* Task prompt
Verbatim transcription of the listing is needed.
--- START ---
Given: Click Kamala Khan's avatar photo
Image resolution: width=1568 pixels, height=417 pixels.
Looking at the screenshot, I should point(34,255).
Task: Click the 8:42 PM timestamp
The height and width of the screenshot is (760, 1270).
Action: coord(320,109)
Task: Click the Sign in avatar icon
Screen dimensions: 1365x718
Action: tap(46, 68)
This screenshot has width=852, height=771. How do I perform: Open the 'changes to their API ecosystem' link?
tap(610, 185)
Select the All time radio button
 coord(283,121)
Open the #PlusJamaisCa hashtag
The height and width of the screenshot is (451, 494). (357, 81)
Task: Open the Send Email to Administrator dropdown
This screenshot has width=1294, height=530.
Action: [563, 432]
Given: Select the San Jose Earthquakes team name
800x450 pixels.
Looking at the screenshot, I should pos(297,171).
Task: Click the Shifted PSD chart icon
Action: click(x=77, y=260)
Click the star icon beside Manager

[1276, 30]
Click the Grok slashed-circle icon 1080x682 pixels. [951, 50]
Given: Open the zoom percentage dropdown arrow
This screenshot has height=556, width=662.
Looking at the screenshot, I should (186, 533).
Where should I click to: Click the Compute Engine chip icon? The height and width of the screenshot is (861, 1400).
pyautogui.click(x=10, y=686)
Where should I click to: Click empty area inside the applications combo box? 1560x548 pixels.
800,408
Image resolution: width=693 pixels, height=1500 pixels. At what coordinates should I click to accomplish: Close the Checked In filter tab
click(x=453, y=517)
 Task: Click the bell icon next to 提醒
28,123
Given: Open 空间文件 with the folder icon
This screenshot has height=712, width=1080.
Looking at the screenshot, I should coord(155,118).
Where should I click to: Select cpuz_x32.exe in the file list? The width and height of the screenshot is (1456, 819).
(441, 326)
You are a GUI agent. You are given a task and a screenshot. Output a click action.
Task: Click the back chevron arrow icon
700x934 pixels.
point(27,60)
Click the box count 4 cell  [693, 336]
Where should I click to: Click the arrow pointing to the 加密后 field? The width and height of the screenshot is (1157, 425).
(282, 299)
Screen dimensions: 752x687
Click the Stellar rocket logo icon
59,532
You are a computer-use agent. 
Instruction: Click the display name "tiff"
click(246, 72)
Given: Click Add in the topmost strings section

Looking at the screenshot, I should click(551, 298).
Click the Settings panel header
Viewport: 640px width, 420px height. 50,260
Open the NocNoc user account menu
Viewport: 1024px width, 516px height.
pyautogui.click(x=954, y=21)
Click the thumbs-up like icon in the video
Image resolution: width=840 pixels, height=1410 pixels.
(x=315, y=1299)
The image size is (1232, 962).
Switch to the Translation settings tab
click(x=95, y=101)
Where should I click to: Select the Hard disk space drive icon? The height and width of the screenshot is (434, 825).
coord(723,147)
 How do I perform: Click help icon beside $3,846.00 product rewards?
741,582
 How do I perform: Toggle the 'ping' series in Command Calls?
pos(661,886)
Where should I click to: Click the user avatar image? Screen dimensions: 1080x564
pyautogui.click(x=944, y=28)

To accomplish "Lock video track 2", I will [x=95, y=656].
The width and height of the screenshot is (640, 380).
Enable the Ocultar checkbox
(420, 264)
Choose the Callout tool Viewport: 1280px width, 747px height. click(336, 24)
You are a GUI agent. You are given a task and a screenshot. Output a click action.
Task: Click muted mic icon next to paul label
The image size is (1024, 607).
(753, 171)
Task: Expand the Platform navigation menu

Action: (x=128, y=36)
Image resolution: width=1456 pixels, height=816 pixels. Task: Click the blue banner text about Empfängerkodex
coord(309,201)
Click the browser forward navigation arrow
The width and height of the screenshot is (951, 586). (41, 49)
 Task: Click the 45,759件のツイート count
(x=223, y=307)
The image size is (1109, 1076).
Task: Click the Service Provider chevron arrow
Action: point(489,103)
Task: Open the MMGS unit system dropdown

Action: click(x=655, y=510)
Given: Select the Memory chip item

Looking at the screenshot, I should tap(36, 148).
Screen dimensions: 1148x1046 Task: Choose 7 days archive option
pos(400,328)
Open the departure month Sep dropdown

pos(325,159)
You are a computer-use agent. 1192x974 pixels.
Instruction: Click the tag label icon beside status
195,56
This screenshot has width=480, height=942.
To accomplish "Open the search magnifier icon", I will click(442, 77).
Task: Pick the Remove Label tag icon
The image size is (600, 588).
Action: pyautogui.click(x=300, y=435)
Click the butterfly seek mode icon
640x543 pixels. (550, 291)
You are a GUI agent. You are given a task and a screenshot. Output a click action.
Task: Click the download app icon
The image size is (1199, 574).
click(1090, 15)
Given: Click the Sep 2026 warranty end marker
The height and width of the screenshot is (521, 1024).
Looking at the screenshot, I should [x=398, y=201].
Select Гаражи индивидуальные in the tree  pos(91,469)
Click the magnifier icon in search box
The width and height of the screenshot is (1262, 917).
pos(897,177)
--- END ---
* Response to the task
Given: Click Kamala Khan's avatar photo
Image resolution: width=1568 pixels, height=417 pixels.
Looking at the screenshot, I should point(34,255).
Task: Click the 8:42 PM timestamp
The height and width of the screenshot is (760, 1270).
Action: coord(320,109)
Task: Click the Sign in avatar icon
Screen dimensions: 1365x718
Action: tap(46, 68)
This screenshot has width=852, height=771. How do I perform: Open the 'changes to their API ecosystem' link?
tap(610, 185)
Select the All time radio button
 coord(283,121)
Open the #PlusJamaisCa hashtag
The height and width of the screenshot is (451, 494). (357, 81)
Task: Open the Send Email to Administrator dropdown
This screenshot has width=1294, height=530.
Action: [563, 432]
Given: Select the San Jose Earthquakes team name
800x450 pixels.
Looking at the screenshot, I should pos(297,171).
Task: Click the Shifted PSD chart icon
Action: click(x=77, y=260)
Click the star icon beside Manager

[1276, 30]
Click the Grok slashed-circle icon 1080x682 pixels. [951, 50]
Given: Open the zoom percentage dropdown arrow
This screenshot has height=556, width=662.
Looking at the screenshot, I should (186, 533).
Where should I click to: Click the Compute Engine chip icon? The height and width of the screenshot is (861, 1400).
pyautogui.click(x=10, y=686)
Where should I click to: Click empty area inside the applications combo box? 1560x548 pixels.
800,408
Image resolution: width=693 pixels, height=1500 pixels. At what coordinates should I click to accomplish: Close the Checked In filter tab
click(x=453, y=517)
 Task: Click the bell icon next to 提醒
28,123
Given: Open 空间文件 with the folder icon
This screenshot has height=712, width=1080.
Looking at the screenshot, I should coord(155,118).
Where should I click to: Select cpuz_x32.exe in the file list? The width and height of the screenshot is (1456, 819).
(441, 326)
You are a GUI agent. You are given a task and a screenshot. Output a click action.
Task: Click the back chevron arrow icon
700x934 pixels.
point(27,60)
Click the box count 4 cell  [693, 336]
Where should I click to: Click the arrow pointing to the 加密后 field? The width and height of the screenshot is (1157, 425).
(282, 299)
Screen dimensions: 752x687
Click the Stellar rocket logo icon
59,532
You are a computer-use agent. 
Instruction: Click the display name "tiff"
click(246, 72)
Given: Click Add in the topmost strings section

Looking at the screenshot, I should click(551, 298).
Click the Settings panel header
Viewport: 640px width, 420px height. 50,260
Open the NocNoc user account menu
Viewport: 1024px width, 516px height.
pyautogui.click(x=954, y=21)
Click the thumbs-up like icon in the video
Image resolution: width=840 pixels, height=1410 pixels.
(x=315, y=1299)
The image size is (1232, 962).
Switch to the Translation settings tab
click(x=95, y=101)
Where should I click to: Select the Hard disk space drive icon? The height and width of the screenshot is (434, 825).
coord(723,147)
 How do I perform: Click help icon beside $3,846.00 product rewards?
741,582
 How do I perform: Toggle the 'ping' series in Command Calls?
pos(661,886)
Where should I click to: Click the user avatar image? Screen dimensions: 1080x564
pyautogui.click(x=944, y=28)

To accomplish "Lock video track 2", I will [x=95, y=656].
The width and height of the screenshot is (640, 380).
Enable the Ocultar checkbox
(420, 264)
Choose the Callout tool Viewport: 1280px width, 747px height. click(336, 24)
You are a GUI agent. You are given a task and a screenshot. Output a click action.
Task: Click muted mic icon next to paul label
The image size is (1024, 607).
(753, 171)
Task: Expand the Platform navigation menu

Action: (x=128, y=36)
Image resolution: width=1456 pixels, height=816 pixels. Task: Click the blue banner text about Empfängerkodex
coord(309,201)
Click the browser forward navigation arrow
The width and height of the screenshot is (951, 586). (41, 49)
 Task: Click the 45,759件のツイート count
(x=223, y=307)
The image size is (1109, 1076).
Task: Click the Service Provider chevron arrow
Action: point(489,103)
Task: Open the MMGS unit system dropdown

Action: click(x=655, y=510)
Given: Select the Memory chip item

Looking at the screenshot, I should tap(36, 148).
Screen dimensions: 1148x1046 Task: Choose 7 days archive option
pos(400,328)
Open the departure month Sep dropdown

pos(325,159)
You are a computer-use agent. 1192x974 pixels.
Instruction: Click the tag label icon beside status
195,56
This screenshot has width=480, height=942.
To accomplish "Open the search magnifier icon", I will click(442, 77).
Task: Pick the Remove Label tag icon
The image size is (600, 588).
Action: pyautogui.click(x=300, y=435)
Click the butterfly seek mode icon
640x543 pixels. (550, 291)
You are a GUI agent. You are given a task and a screenshot. Output a click action.
Task: Click the download app icon
The image size is (1199, 574).
click(1090, 15)
Given: Click the Sep 2026 warranty end marker
The height and width of the screenshot is (521, 1024).
Looking at the screenshot, I should [x=398, y=201].
Select Гаражи индивидуальные in the tree  pos(91,469)
Click the magnifier icon in search box
The width and height of the screenshot is (1262, 917).
pos(897,177)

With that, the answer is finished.